In the description below, various embodiments are described that solve one or more of the above described problems. It is to be understood by a person skilled in the art that two or more embodiments, or parts of embodiments, may be combined to form new solutions which are still covered by this disclosure.


In the embodiments below, given an array X[i] that has N elements, increasing scan order is defined as a loop through each element in X[i] starting with i equal to 0 and ending with i equal to (N−1), and decreasing scan order is defined as a loop through each element in X[i] starting with i equal to (N−1) and ending with i equal to 0.



FIG. 4 is a flow chart illustrating a process 400, according to an embodiment, for deriving at least N values (e.g., N level values) for N corresponding layer representations from a coded video bitstream.
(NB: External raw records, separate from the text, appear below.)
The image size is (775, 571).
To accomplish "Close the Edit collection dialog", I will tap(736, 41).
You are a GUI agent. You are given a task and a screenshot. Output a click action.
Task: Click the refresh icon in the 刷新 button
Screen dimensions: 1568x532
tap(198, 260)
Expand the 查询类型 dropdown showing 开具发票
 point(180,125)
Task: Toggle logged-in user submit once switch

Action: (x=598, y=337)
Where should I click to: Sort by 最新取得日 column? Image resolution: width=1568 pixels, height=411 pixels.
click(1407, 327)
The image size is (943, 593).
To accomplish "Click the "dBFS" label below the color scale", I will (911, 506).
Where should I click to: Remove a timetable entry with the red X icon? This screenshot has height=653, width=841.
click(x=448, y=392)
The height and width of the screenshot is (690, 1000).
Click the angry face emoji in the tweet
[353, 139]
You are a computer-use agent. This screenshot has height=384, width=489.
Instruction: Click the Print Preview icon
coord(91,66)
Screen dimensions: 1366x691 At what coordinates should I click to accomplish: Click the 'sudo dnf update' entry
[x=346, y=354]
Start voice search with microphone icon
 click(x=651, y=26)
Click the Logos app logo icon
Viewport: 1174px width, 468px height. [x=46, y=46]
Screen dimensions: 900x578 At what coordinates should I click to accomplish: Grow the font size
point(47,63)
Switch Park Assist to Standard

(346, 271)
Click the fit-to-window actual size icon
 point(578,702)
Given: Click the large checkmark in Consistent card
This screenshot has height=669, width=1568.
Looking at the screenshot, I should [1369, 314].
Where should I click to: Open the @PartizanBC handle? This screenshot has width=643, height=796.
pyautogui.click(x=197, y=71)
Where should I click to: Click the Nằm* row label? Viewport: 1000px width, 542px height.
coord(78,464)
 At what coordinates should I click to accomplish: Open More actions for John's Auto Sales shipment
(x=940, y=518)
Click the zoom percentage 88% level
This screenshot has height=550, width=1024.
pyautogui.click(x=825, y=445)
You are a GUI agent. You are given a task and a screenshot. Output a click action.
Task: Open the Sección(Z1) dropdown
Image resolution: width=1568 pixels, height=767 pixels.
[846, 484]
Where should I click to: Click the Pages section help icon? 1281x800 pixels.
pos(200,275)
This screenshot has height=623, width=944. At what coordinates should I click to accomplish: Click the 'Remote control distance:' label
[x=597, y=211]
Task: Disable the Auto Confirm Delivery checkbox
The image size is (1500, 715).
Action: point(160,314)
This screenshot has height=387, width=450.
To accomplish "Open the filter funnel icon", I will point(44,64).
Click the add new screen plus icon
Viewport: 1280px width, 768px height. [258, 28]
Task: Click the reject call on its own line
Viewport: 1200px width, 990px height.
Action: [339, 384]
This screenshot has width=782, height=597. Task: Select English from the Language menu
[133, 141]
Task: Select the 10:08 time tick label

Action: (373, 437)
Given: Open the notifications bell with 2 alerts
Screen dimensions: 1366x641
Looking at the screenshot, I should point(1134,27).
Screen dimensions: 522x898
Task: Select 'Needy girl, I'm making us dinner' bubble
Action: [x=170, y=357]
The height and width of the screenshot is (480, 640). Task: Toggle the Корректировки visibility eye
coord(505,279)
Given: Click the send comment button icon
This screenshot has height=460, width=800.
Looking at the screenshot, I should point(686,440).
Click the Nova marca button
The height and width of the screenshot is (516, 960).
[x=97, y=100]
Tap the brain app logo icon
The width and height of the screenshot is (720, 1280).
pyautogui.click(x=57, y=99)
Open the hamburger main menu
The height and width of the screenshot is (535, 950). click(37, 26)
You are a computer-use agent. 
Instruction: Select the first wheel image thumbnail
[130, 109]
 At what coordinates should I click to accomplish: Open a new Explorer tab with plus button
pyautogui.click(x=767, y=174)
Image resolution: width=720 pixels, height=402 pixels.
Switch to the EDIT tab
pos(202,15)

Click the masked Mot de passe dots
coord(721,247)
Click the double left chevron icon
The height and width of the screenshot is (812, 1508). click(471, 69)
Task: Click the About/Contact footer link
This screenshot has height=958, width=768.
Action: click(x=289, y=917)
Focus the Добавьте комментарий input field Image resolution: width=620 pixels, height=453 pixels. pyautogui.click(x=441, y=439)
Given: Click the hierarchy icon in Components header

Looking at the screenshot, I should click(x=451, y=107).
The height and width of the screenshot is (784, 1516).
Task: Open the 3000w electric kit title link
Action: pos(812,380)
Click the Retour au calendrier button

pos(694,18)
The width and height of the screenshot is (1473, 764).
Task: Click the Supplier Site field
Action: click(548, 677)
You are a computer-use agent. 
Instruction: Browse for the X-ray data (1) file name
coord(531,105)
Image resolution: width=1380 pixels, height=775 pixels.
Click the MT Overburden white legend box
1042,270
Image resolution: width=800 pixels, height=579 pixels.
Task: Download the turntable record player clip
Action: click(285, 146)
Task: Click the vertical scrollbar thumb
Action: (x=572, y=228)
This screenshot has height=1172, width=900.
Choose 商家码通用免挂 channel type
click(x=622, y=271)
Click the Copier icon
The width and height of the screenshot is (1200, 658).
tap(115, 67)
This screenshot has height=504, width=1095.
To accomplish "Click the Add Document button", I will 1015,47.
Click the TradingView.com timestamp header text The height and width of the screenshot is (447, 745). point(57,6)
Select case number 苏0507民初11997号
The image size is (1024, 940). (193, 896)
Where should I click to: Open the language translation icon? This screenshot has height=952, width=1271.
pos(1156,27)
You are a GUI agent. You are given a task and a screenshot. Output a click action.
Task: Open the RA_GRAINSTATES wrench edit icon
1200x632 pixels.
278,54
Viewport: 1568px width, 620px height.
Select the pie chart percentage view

Decoder 104 may perform some or all of the steps of process 400. Process 400 may begin in step s402. In one embodiment, each one of the N layer representations is a temporal sublayer representation and the variable i (described below) may represent a temporal sublayer ID (TemporalId).


Step s402 comprises deriving a value N, wherein the value N represents the number of layer representations that are present in the coded video bitstream, and wherein the value N is derived from a syntax element SYN1 in the coded video bitstream. The value N here may be a value that is larger than 2.


After step s402, N values L[i] for i=0 to N−1 are derived, wherein each value L[i] corresponds to the i-th layer representation in the coded video bitstream and wherein each value L[i] specifies a level for the i-th layer representation, and further wherein the values L[i] are derived in decreasing scan order from the highest layer representation (e.g. i equal to N−1) to the lowest layer representation (e.g. i equal to 0) (see steps s404 to step s412).


In step s404, the value of L[N−1] is set equal to a particular value (denoted “G”) (step s404). After steps s404, steps s405 and s406 are performed, where in step s405 i is set equal to N−2 and in step s406 it is determined whether i is greater than or equal to zero. If i is greater than or equal to zero, the process proceeds to steps s407, other the process ends. Step s407 comprises determining whether a syntax element SYN[i] for the i-th layer representation is present in the coded video bitstream or not.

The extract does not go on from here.